Nowhere near as imaginative as the original, “Cloudy With A Chance of Meatballs 2” is completely uninspired and uses the same old tricks to deliver an average sequel to a highly entertaining and quirky first film. Where the original “Cloudy” took a beloved children’s book and gave it a life all its own, it was beloved by children and parents alike.
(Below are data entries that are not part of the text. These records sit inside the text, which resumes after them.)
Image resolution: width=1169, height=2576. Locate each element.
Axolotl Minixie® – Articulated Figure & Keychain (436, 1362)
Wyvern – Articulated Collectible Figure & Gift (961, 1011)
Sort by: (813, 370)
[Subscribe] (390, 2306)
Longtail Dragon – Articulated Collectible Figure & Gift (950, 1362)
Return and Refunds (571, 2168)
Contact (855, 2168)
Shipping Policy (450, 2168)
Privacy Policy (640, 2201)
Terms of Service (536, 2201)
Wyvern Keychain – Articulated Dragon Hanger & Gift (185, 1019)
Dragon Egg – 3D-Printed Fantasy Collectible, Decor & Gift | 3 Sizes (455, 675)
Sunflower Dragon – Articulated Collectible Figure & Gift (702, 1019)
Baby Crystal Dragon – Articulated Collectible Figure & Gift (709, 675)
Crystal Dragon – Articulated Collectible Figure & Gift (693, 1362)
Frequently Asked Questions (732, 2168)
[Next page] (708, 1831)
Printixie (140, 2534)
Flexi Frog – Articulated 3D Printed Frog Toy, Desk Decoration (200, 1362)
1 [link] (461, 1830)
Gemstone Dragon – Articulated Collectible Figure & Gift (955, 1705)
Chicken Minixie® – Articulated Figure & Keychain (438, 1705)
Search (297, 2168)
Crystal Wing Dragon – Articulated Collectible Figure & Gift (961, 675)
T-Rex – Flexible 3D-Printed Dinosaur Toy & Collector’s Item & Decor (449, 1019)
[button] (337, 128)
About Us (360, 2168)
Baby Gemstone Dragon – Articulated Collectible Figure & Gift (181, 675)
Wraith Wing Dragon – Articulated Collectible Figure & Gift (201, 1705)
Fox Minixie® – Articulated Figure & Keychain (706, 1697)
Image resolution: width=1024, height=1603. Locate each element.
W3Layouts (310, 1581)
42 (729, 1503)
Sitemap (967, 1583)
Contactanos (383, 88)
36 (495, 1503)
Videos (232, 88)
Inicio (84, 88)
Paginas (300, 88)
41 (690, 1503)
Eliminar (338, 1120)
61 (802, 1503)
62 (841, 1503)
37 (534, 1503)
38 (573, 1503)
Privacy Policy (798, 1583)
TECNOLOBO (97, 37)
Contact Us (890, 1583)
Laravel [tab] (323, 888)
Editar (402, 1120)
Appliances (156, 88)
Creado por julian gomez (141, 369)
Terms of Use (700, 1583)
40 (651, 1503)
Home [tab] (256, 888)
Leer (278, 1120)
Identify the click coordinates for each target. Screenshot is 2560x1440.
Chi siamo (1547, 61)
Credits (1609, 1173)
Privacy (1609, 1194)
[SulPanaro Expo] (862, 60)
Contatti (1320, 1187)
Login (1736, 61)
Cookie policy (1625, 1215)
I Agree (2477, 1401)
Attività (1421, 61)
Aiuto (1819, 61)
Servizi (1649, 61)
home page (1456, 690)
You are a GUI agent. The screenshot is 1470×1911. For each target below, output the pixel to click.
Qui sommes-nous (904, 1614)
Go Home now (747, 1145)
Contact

Led wonderfully by the talented Joseph Gordon-Levitt, who steps into the writing and directing chair, on top of acting, “Don Jon” delivers an introspective and occasionally funny look at “porn addiction”. A strange subject matter to base a film around, HitRECord’s Gordon-Levitt does a decent job of keeping the focus on his main character, Jon, and his relationships with his family, friends, and new girlfriend, played by Scarlett Johansson. Landing more on the surface rather than taking any real sort of look at the problem, the intention of “Don Jon” remains to entertain rather than to cause one to think about the problem at hand.
Although I am glad to miss this on the IMAX screen, “Metallica Through The Never” looks intriguing enough to warrant a viewing, despite being slightly self-indulgent. The up-and-coming Dane DeHaan stars as a roadie sent on a mission during a concert that turns out to be more trouble than he can handle. The film looks great and even though I’m not a huge metal junkie, I think I could enjoy this.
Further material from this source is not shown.